Knee scooters come in a two-, three-, or four-wheeled version. Smaller units are suitable for indoor use only, while the larger, stronger versions can be used outdoors. Before recommending a knee scooter for a patient, the clinician ensures that the patient does not exceed the weight limitations for the scooter and that the patient has the cognitive ability to safely use it.

Safety instructions provided prior to using a knee scooter are:

  • Do not use the scooter to pull up from a sitting position.
  • Before placing body weight on the scooter, make sure the brakes are locked.
  • Wear comfortable, nonskid footwear on the nonaffected extremity.
  • Use extra caution when changing from one surface gradient to another (i.e., from the sidewalk to the street).
  • Use extra care and slow down when going around corners.
  • When moving from the scooter to a chair or other surface, back the scooter up to the seat and lock the brakes prior to sitting down.
    (Martin, 2018)

The clinician will also look at payment sources for renting or purchasing a scooter: Is it covered by the patient’s insurance, or will the patient have to pay part or all of the cost out of pocket?

WALKER USE

Many patients may find that a walker provides more stability and comfort than either crutches or a knee scooter. There are several types of walkers, including standard, two-wheeled, three-wheeled, or four-wheeled (rollator). The clinician selects the type of walker most appropriate for the individual patient’s abilities and needs. A physical therapist may need to work with the patient to ensure safe and appropriate gait technique when using a walker.

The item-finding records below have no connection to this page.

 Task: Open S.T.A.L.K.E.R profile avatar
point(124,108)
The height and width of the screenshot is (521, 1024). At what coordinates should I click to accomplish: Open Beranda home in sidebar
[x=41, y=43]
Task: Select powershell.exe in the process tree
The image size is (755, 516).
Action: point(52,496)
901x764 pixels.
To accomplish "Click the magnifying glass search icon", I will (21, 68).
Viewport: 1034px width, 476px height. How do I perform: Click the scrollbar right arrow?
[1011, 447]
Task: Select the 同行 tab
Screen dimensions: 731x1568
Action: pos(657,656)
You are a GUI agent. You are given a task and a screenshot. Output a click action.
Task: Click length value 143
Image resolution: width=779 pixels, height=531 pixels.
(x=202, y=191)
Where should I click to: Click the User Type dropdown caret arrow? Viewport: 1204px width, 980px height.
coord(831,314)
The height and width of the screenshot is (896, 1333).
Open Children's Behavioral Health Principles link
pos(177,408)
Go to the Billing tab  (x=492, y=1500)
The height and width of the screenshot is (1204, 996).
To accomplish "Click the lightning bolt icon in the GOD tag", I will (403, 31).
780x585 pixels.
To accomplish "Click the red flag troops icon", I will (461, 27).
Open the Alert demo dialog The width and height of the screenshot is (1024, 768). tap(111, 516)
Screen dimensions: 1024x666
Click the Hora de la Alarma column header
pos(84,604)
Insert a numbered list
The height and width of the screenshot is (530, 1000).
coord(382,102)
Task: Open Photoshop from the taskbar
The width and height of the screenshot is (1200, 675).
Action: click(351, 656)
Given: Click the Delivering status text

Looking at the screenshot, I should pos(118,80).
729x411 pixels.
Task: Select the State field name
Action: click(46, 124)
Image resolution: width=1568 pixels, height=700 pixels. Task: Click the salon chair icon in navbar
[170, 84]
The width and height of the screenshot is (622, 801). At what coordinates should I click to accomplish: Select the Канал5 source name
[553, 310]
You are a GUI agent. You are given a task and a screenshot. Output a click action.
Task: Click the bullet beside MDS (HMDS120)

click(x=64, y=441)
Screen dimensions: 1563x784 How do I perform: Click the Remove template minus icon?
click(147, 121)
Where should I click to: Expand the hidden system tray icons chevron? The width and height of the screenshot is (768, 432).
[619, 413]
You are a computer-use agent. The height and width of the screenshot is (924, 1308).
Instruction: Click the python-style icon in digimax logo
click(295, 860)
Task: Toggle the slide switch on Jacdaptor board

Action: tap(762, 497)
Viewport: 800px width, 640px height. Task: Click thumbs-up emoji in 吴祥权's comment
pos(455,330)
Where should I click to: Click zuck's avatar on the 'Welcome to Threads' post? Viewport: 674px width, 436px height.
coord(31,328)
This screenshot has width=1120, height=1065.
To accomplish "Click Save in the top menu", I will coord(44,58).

The following instructions provide a general guideline for safe use of a standard walker:

  • Begin by standing centrally behind the walker.
  • Look straight ahead, not down at your feet.
  • Grasp the walker grips with both hands.
  • Move the walker forward to a distance that feels comfortable.
  • Do not over-reach; the back legs of the walker should be even with the patient’s toes.
  • Step forward into the center of the walker with the affected leg.
  • Step forward with the nonaffected leg while simultaneously bearing some weight through the arms.
  • Maintain a firm hold on the walker with both hands.
  • Do not attempt to move until all walker legs (or wheels) are securely on the walking surface.
  • Do not use the walker to pull up from a sitting position.
  • Maintain upright posture while walking; avoid leaning over the walker.
  • Take extra care and time when using a walker on a carpeted surface or when using an elevator.
  • Never use a walker on stairs or an escalator.
  • Stay away from areas covered in ice or snow, and take extra care in bad weather.
    (UPMC, 2021)

WHEELCHAIR USE

Wheelchairs provide for total off-loading. Safe technique is important when training a patient to use a wheelchair and is individualized to a patient’s needs and abilities. A few general safety recommendations include:

  • Ensure that the wheelchair is locked before transferring in or out of it.
  • Do not place heavy items on the back of the wheelchair; this could cause the wheelchair to tip backwards.
  • Adjust the arm- and footrests to maintain good posture and comfort.
  • When getting in or out of the wheelchair, first move the footrests (if swing-away style) to one side to prevent tripping over them.
    (TOUSDA, 2021)

Assessing Off-Loading Effectiveness

Regardless of the choice of off-loading, it is essential for the clinician to continually assess its effectiveness in providing pressure relief to the area of the ulcer. Indicators of effective off-loading include:

  • Progress in wound healing, demonstrated by the presence of healthy granulation tissue and a decrease in wound dimensions
  • No or very little reoccurrence of callus formation around the wound
  • Absence or resolution of local inflammation (decreased redness, swelling, and skin temperature)

The clinician also monitors the nonaffected extremity closely, since mechanisms used for off-loading can often cause undue pressure to the unaffected limb, increasing the risk for new ulceration (IWGDF, 2019; WOCN, 2022).